We conducted a cross-sectional study on 374 subjects – 196 (52.4%) with hemoglobin AA (HbAA), 97 (25.9%) with hemoglobin AS (HbAS) and 81 (21.7%) with hemoglobin SS (HbSS) pattern on cellulose acetate paper elecrophoresis at pH 8.4. The subjects were recruited from Departments of Pathology at two centers in India – Mahatma Gandhi Institute of Medical Sciences, Wardha (n = 216) and Indira Gandhi Government Medical College, Nagpur (n = 158). The characteristics of subjects recruited at the Wardha center have been described previously . In this group of subjects ~69% were males and none of the studied blood parameters were significantly different across gender. In the Nagpur center, all the sickle cell subjects were males. Overall, our study sample was predominantly male (~82%). The two study centers were comparable with respect to the level of health care provided, socioeconomic status of the subjects, diagnostic protocol for sickle cell disease inclusive of hemoglobin electrophoresis and measurement of peripheral blood indexes on an automated cell counter, therapeutic protocol for sickle cell disease and the frequency of infectious disease observed in the sickle cell subjects (data not shown). There were 196 (52.4%) children (age<12 years), 71 (19.0%) adolescents (age 12 – <18 years) and 107 (28.6%) adults (age ≥ 18 years) in our study sample. The study protocol was approved by the Ethical Committee of the Indira Gandhi Government Medical College, Nagpur and the institutional review board of the Lata Medical Research Foundation.

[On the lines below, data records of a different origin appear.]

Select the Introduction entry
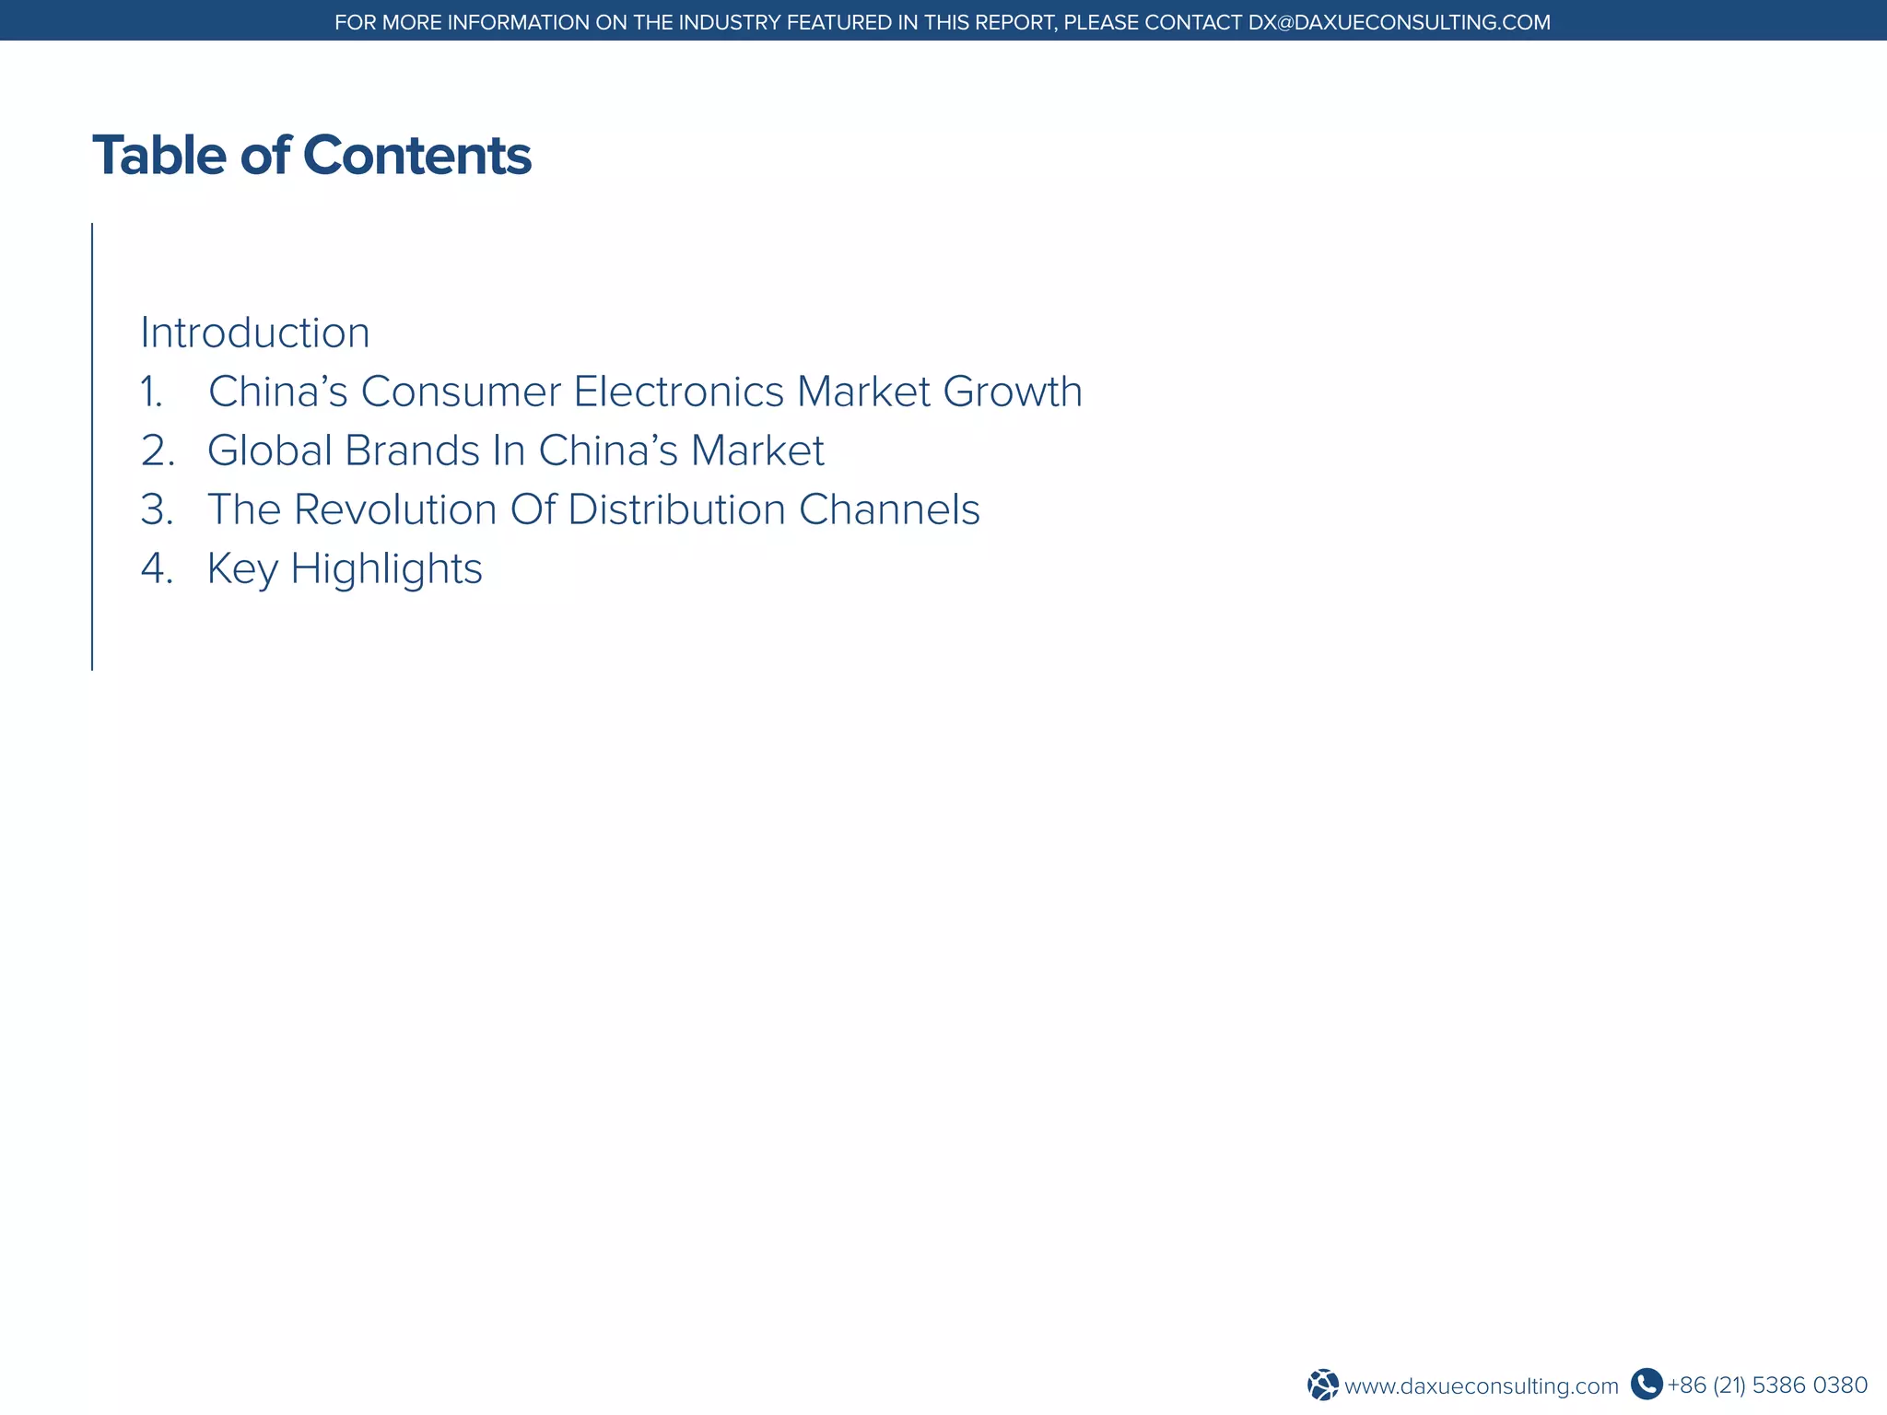The image size is (1887, 1415). pyautogui.click(x=254, y=333)

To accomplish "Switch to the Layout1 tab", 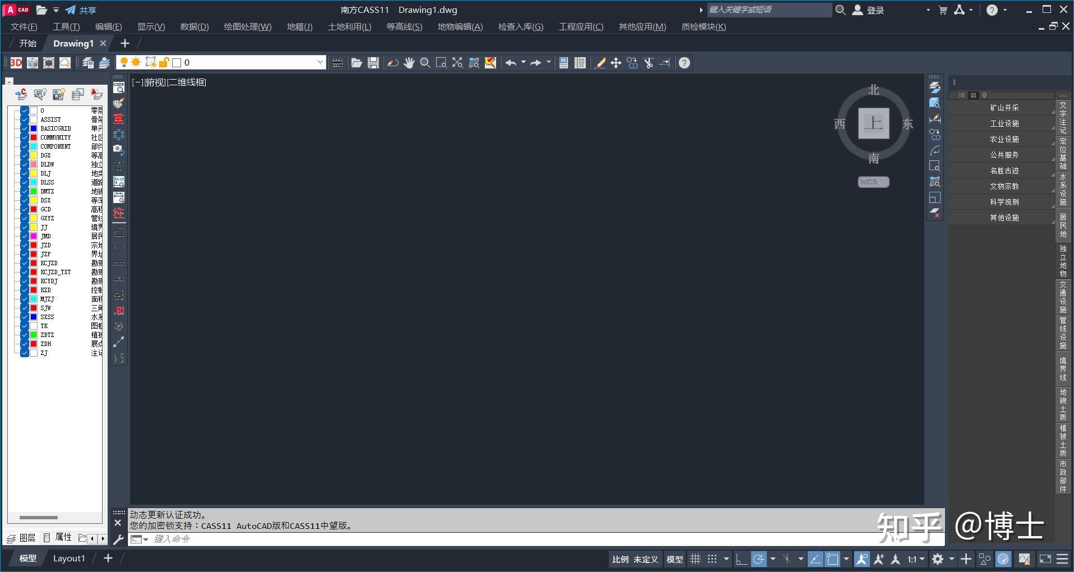I will click(69, 557).
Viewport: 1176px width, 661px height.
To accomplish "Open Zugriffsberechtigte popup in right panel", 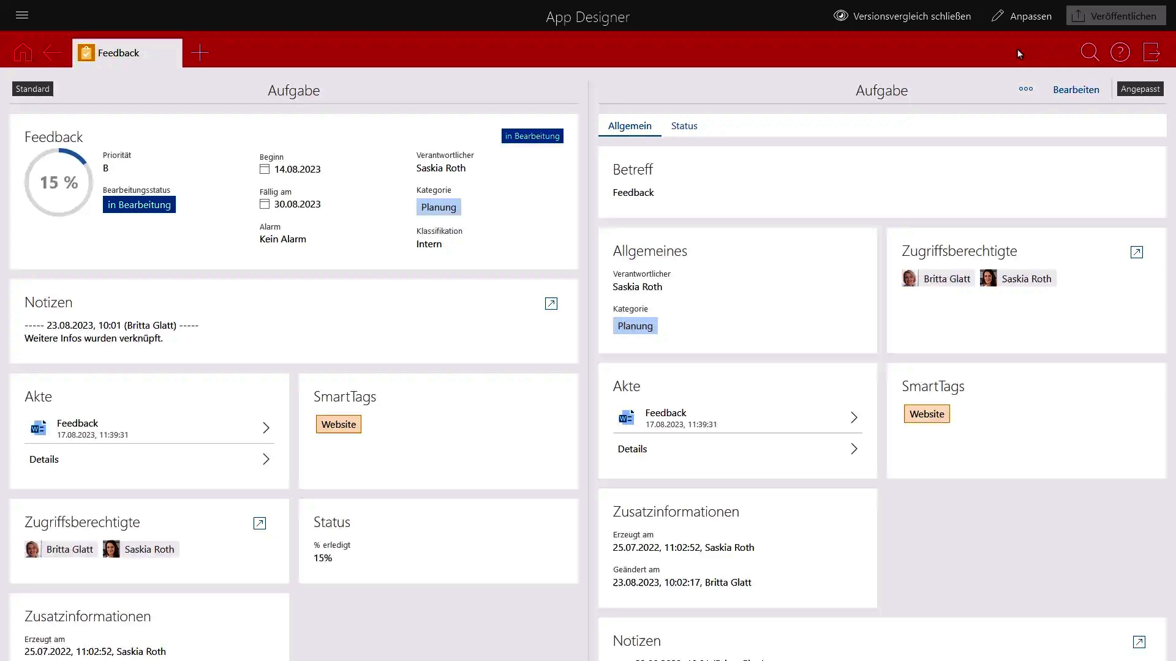I will (1136, 252).
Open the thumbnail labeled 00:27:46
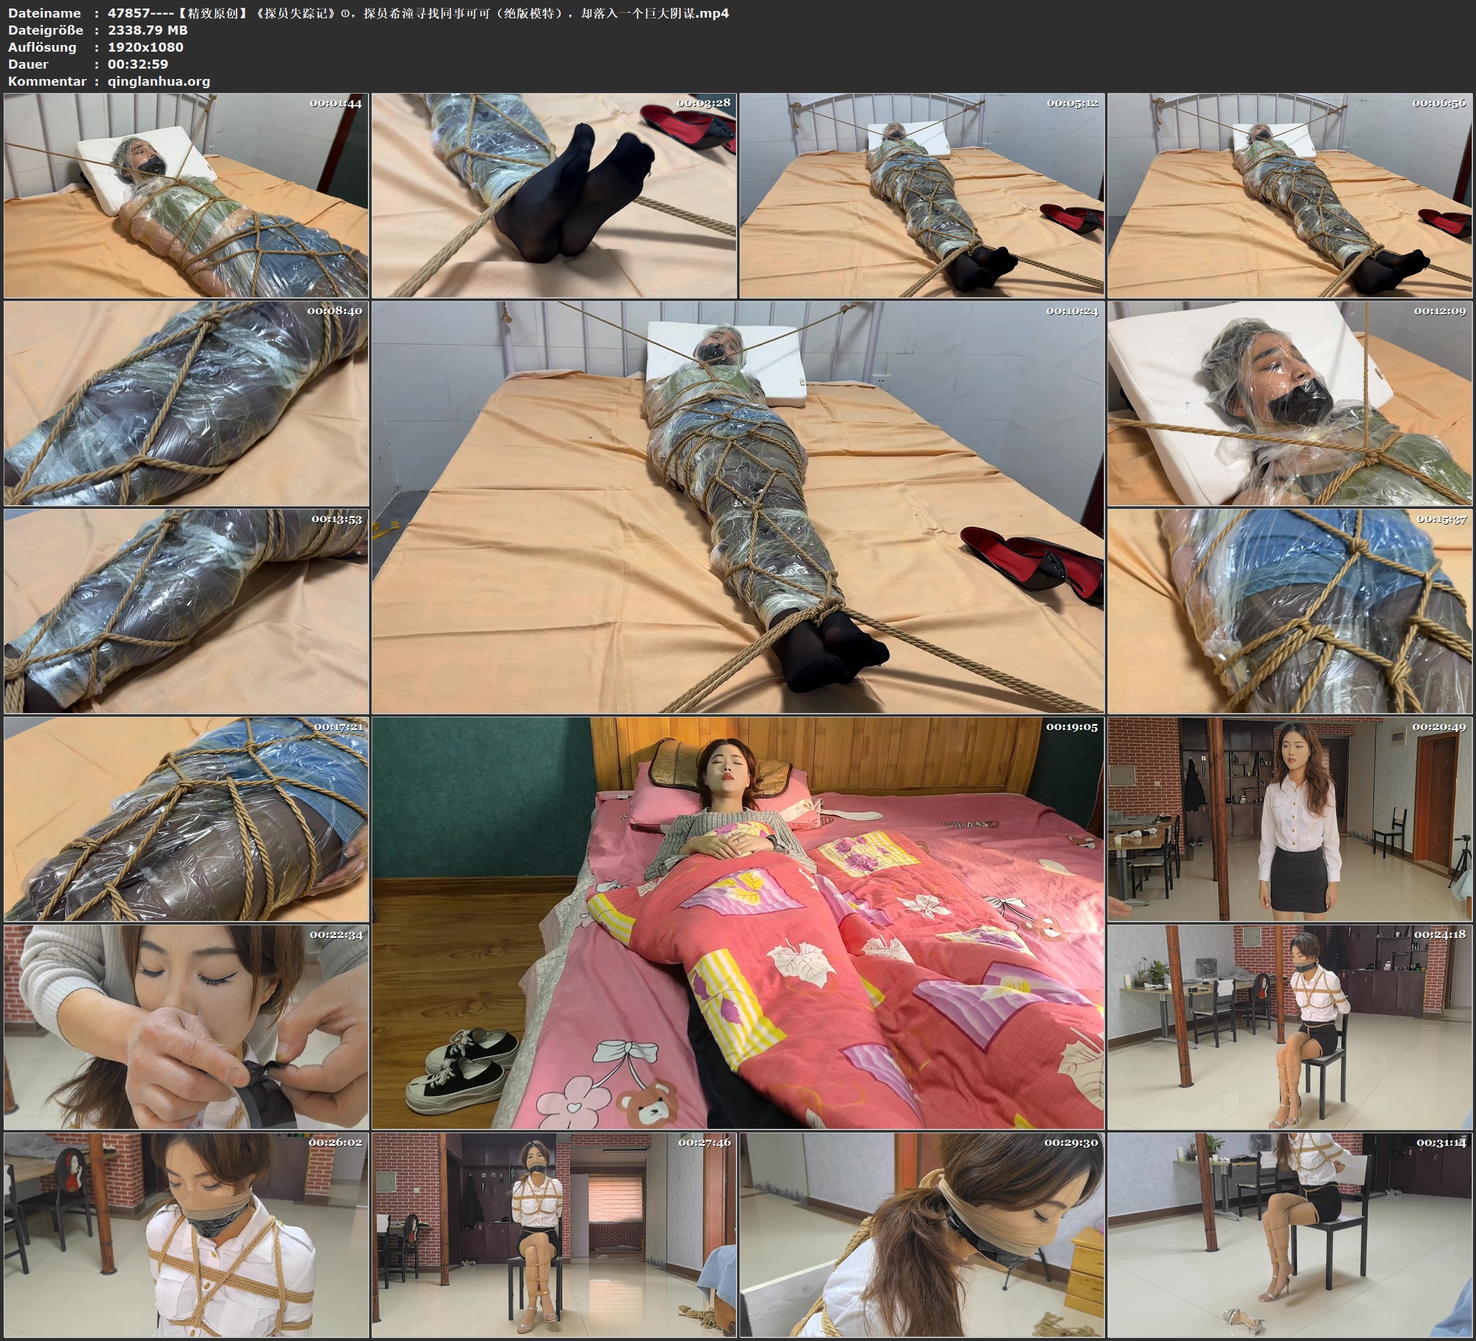 click(x=554, y=1235)

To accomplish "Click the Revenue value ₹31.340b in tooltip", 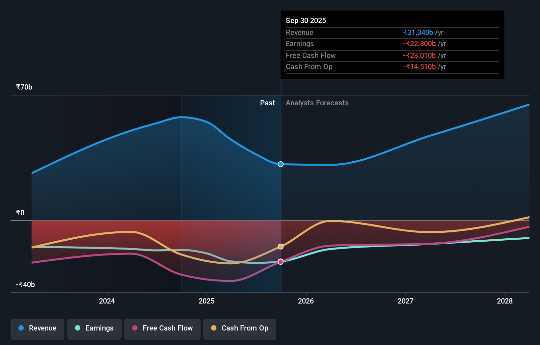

We used principal components factor analysis (PCF) to gain insights into the pathophysiology of sickle cell anemia. This analysis permits the representation of each variable as a linear combination of the latent factors  as zij = Σbikfkj + ui, where z represents the standardized value of the ith variable for the jth subject, b represents the factor loading of the ith variable on the kth factor, f represents the factor score of the kth factor for the jth subject and u represents the uniqueness of the ith variable. For the purposes of our analyses, we used PCF on nine variables: red blood cell count (RBC), hemoglobin concentration (HB), packed cell volume (PCV), mean corpuscular volume (MCV), mean corpuscular hemoglobin (MCH), mean corpuscular hemoglobin concentration (MCHC), red cell distribution width (RDW), platelet count (PLT) and total leukocyte count (TLC).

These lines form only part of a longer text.